* PROBLEM TO SOLVE: Lay out the lines from the one containing "男子２年 １００ｍ 予選4組 (45, 263)" through the one containing "競技一覧画面へ (87, 216)", both included, as a JSON list of strings with one string per line. Leave out any blank lines.

* EXCERPTED DATA:
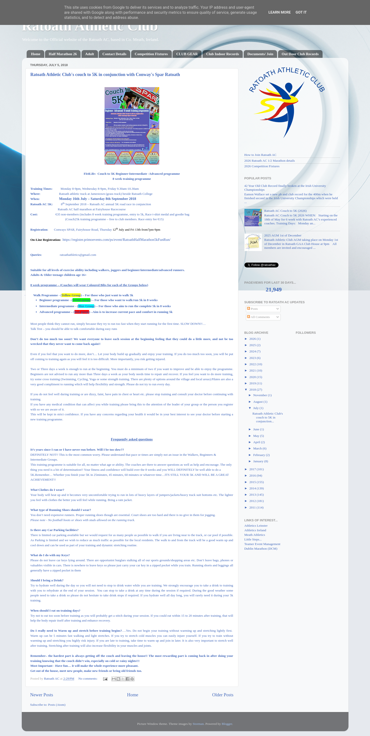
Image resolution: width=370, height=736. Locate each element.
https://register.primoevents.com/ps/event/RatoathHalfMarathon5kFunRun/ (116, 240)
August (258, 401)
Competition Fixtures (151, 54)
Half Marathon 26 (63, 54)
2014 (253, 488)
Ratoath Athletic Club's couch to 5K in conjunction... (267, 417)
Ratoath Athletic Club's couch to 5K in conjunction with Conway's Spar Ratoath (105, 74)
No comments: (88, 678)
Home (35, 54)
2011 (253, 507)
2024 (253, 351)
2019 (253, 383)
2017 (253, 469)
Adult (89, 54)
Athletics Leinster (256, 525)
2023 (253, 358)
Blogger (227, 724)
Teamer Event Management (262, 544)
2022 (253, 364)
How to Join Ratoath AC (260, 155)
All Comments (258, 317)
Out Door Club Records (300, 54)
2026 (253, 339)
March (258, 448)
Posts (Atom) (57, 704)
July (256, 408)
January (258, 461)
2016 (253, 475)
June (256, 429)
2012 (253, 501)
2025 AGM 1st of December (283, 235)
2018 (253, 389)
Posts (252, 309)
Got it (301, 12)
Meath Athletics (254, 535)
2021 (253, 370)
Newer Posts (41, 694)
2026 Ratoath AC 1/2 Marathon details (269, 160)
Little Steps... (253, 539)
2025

* * *

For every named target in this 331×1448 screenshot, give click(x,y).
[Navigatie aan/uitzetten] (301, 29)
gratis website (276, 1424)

* * *

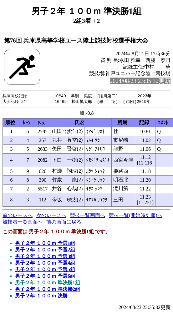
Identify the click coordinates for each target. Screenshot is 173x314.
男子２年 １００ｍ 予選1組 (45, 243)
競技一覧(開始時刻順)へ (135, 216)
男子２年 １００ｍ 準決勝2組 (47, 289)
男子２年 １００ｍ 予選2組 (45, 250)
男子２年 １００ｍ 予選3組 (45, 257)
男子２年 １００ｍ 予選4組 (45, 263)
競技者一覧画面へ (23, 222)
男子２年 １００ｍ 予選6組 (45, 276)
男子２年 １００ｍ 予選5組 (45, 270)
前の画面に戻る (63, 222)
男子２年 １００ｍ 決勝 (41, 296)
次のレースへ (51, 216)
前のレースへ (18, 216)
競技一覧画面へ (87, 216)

* OUTPUT:
[
  "男子２年 １００ｍ 予選4組 (45, 263)",
  "競技者一覧画面へ (23, 222)",
  "男子２年 １００ｍ 予選6組 (45, 276)",
  "男子２年 １００ｍ 予選5組 (45, 270)",
  "前の画面に戻る (63, 222)",
  "男子２年 １００ｍ 決勝 (41, 296)",
  "次のレースへ (51, 216)",
  "前のレースへ (18, 216)",
  "競技一覧画面へ (87, 216)"
]